The scientist redefining nutrition, food waste and food security with an upcycled fiber-rich sugar

The Supplant Company is rethinking sugar.

The oft-viewed culprit of many of the world population’s nutritional issues has been given a makeover, by upcycling fiber-rich, ‘prebiotic’ portion of crops typically discarded to sweeten cookies and chocolate created in collaboration with Chef Thomas Keller, the first and only American-born chef to hold three Michelin stars for his California restaurant The French Laundry.

Not only is Supplant sugar designed to break consumers’ reliance on cane sugar – the average American consumes around 17 teaspoons of added sugar a day – it is also addressing an issue that is easily overcome.

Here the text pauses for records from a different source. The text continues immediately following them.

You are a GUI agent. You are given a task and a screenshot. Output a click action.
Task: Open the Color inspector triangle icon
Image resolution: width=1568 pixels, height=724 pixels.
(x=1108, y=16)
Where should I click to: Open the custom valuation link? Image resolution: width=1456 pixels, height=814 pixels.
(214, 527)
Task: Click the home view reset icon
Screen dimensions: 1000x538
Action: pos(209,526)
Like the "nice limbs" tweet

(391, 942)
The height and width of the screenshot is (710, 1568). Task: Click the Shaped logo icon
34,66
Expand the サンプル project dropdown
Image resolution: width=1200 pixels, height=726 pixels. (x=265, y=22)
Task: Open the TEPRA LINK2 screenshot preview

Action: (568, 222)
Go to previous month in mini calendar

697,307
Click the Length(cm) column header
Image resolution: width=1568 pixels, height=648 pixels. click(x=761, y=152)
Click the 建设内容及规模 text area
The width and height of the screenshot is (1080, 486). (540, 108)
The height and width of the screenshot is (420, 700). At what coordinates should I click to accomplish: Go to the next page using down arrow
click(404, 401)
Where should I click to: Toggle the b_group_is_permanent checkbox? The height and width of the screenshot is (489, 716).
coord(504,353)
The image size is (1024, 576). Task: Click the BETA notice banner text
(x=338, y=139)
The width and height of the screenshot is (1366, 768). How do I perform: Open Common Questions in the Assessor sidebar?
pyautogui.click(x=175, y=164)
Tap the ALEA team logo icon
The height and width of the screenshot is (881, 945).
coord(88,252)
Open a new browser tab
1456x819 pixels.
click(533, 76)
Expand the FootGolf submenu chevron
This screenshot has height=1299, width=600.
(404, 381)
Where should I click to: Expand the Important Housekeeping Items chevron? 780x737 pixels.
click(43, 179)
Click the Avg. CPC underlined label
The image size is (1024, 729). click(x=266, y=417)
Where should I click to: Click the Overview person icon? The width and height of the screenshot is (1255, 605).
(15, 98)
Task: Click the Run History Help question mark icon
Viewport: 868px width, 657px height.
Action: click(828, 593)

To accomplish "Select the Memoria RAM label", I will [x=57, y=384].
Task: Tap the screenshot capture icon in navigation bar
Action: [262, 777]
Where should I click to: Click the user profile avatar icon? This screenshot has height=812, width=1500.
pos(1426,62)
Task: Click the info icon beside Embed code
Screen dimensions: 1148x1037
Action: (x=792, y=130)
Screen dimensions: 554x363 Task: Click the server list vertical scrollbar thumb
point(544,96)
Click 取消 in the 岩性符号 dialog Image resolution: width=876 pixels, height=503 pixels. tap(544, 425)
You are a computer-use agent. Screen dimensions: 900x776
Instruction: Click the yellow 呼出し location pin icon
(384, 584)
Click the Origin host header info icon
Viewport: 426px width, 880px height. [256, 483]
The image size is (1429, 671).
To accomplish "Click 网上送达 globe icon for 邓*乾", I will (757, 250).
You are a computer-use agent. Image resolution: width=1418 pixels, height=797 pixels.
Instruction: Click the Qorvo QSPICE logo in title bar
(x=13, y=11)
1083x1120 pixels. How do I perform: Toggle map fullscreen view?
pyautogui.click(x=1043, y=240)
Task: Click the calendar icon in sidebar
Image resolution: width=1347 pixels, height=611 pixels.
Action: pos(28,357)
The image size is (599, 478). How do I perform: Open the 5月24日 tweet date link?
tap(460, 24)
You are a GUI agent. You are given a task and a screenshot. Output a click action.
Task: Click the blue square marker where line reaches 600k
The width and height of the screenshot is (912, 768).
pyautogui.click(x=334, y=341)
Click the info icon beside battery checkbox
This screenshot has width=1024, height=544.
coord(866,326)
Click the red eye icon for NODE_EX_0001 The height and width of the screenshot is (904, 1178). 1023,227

As much as 40% of all food in America ends up wasted, worth more than $400bn each year. While much of that happens in the kitchen, “a big chunk happens before that,” ​said Dr Simmonds.

The food system trilemma

“What we call the food system trilemma is the way we think about the broad problems in the food system right now… [1] in terms of nutrition, which, of course, sugar is a major issue and has been an issue for a while… [2] sustainability, the people are recognising impact of the agricultural system … and [3] Food security or food equity: on a macro scale, we need 50% more food to feed the population of 2050 but we don’t have 50% more land, while on a micro scale, it’s the existence of ‘nutrient desserts’ – places where it’s quite hard to get good quality food,”​ said Dr Simmonds.

“These things are all interconnected and you really can’t set address one in a way that’s abstracted from the others; For example, if you have an innovation to make more nutritious food, but you do so at the expense of the total output of the agricultural industry.